Task requirements. Copy every line in the stretch from the start of the data below through the line containing "click(x=768, y=29)", including the requests. Raise each click coordinate in the answers by 80, and leave all other numbers as they are.

Task inputs.
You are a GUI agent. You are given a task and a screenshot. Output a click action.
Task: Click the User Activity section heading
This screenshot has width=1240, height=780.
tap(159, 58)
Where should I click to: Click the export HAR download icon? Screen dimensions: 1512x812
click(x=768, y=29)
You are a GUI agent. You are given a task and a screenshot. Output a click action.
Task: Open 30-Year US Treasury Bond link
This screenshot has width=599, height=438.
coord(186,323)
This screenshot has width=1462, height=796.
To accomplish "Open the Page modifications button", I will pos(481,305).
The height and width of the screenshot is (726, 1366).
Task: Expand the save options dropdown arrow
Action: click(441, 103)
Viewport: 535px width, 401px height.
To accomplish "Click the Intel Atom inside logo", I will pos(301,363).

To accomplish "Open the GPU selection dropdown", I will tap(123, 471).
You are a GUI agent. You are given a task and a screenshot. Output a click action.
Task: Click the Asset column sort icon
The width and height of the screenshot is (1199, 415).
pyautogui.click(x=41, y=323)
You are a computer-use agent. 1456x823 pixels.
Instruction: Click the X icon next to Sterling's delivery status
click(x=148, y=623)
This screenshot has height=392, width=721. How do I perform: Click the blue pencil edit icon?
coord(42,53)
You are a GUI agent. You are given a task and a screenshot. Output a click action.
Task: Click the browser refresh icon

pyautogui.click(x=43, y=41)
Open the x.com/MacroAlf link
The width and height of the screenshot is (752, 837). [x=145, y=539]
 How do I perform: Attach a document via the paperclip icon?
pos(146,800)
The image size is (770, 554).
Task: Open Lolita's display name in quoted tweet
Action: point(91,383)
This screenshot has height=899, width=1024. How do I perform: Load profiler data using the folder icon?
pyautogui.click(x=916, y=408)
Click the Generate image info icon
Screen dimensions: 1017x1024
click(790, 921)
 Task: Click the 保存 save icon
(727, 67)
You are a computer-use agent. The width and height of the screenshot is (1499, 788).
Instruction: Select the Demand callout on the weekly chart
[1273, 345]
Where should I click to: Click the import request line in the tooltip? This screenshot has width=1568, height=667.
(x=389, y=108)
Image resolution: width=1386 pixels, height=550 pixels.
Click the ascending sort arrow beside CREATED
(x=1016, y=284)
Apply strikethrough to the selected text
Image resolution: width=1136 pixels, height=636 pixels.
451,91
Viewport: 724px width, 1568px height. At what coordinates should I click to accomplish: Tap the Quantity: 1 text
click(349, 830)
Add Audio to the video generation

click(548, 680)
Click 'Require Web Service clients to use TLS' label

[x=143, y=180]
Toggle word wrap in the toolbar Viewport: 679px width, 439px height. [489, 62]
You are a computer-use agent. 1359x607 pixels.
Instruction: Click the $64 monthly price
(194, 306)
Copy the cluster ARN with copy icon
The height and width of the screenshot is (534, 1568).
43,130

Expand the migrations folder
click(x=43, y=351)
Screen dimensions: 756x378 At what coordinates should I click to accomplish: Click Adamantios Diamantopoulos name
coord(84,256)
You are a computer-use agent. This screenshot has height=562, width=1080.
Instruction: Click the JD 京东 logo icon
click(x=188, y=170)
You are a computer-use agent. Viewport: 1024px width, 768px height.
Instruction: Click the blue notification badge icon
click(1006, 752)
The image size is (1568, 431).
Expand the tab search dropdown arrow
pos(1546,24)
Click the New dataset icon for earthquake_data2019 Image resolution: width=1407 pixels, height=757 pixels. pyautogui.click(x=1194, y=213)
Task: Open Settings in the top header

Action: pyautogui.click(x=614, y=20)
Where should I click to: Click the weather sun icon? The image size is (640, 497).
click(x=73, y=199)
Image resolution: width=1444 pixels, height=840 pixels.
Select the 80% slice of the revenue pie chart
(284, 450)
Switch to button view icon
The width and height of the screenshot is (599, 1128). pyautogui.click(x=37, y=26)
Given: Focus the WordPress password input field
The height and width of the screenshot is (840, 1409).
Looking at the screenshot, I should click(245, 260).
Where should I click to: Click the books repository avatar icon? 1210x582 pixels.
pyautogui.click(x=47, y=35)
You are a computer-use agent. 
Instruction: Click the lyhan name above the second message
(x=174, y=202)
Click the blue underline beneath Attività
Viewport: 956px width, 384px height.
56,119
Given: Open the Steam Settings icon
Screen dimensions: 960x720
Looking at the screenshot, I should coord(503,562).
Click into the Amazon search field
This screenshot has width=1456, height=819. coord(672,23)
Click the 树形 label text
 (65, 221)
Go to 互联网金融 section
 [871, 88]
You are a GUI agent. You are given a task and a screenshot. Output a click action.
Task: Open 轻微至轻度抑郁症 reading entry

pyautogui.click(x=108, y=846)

The output.
You are a GUI agent. You are given a task and a screenshot. Output a click action.
Task: Click the User Activity section heading
This screenshot has width=1240, height=780.
tap(239, 138)
Where should I click to: Click the export HAR download icon? Screen dimensions: 1512x812
click(x=848, y=109)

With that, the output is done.